Las Fuerzas Armadas de Estados Unidos y las autoridades de Ecuador llevaron a cabo una nueva operación contra el narcotráfico en aguas internacionales del Pacífico oriental, en la que fue interceptada y, posteriormente, hundida una embarcación que, según Washington, servía como estación flotante de abastecimiento para redes de tráfico de drogas vinculadas a la organización criminal ecuatoriana Los Choneros.
La acción fue anunciada por el Comando Sur de Estados Unidos (SOUTHCOM), que informó que la operación fue ejecutada el 2 de septiembre por la Fuerza de Tarea Conjunta del Hemisferio Occidental (JTF-WHEM), bajo la dirección del general Francis L. Donovan y en coordinación con el Gobierno ecuatoriano.
De acuerdo con el comunicado oficial, labores de inteligencia permitieron identificar la embarcación como un punto logístico utilizado para apoyar operaciones de narcotráfico marítimo en el Pacífico. Washington aseguró que el buque operaba en favor de Los Choneros, una de las organizaciones criminales más poderosas de Ecuador y señalada por las autoridades de mantener vínculos con redes internacionales de tráfico de cocaína.
La intervención fue realizada por marines y marineros estadounidenses desplegados desde el buque anfibio USS San Antonio (LPD-17). Tras abordar y registrar la embarcación sin incidentes, los ocupantes fueron entregados a las autoridades ecuatorianas. Una vez finalizada la inspección, las fuerzas estadounidenses hundieron el barco.

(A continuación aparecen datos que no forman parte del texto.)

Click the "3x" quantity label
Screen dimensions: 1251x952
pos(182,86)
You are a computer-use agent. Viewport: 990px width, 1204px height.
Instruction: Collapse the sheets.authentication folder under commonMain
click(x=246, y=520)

“Estamos tomando medidas decisivas para desmantelar y destruir las sofisticadas redes logísticas utilizadas por los narcoterroristas para traficar drogas y propagar violencia en todo el hemisferio occidental”, afirmó Donovan. El jefe del Comando Sur sostuvo que la operación demuestra la capacidad de la fuerza conjunta creada por Washington para atacar los eslabones logísticos de las organizaciones criminales en la región.
La embarcación no habría sido utilizada para transportar droga directamente, sino para suministrar combustible y apoyo logístico a las llamadas “narcolanchas”, una modalidad ampliamente empleada por organizaciones criminales para mover cargamentos de cocaína a través del Pacífico hacia Centroamérica, México y Estados Unidos.
La operación se produce en medio del fortalecimiento de la estrategia regional impulsada por Washington a través de la denominada Coalición de las Américas contra los Carteles (A3C), una iniciativa que busca coordinar acciones con gobiernos latinoamericanos para combatir el narcotráfico y las estructuras criminales transnacionales.
Los Choneros han estado en el centro de la crisis de seguridad que vive Ecuador en los últimos años. El grupo ha sido señalado por las autoridades de participar en tráfico internacional de drogas, extorsión, secuestro y homicidios, además de mantener presuntos vínculos con carteles mexicanos. La organización ganó notoriedad internacional tras la fuga y posterior captura de su histórico líder, José Adolfo Macías Villamar, alias Fito.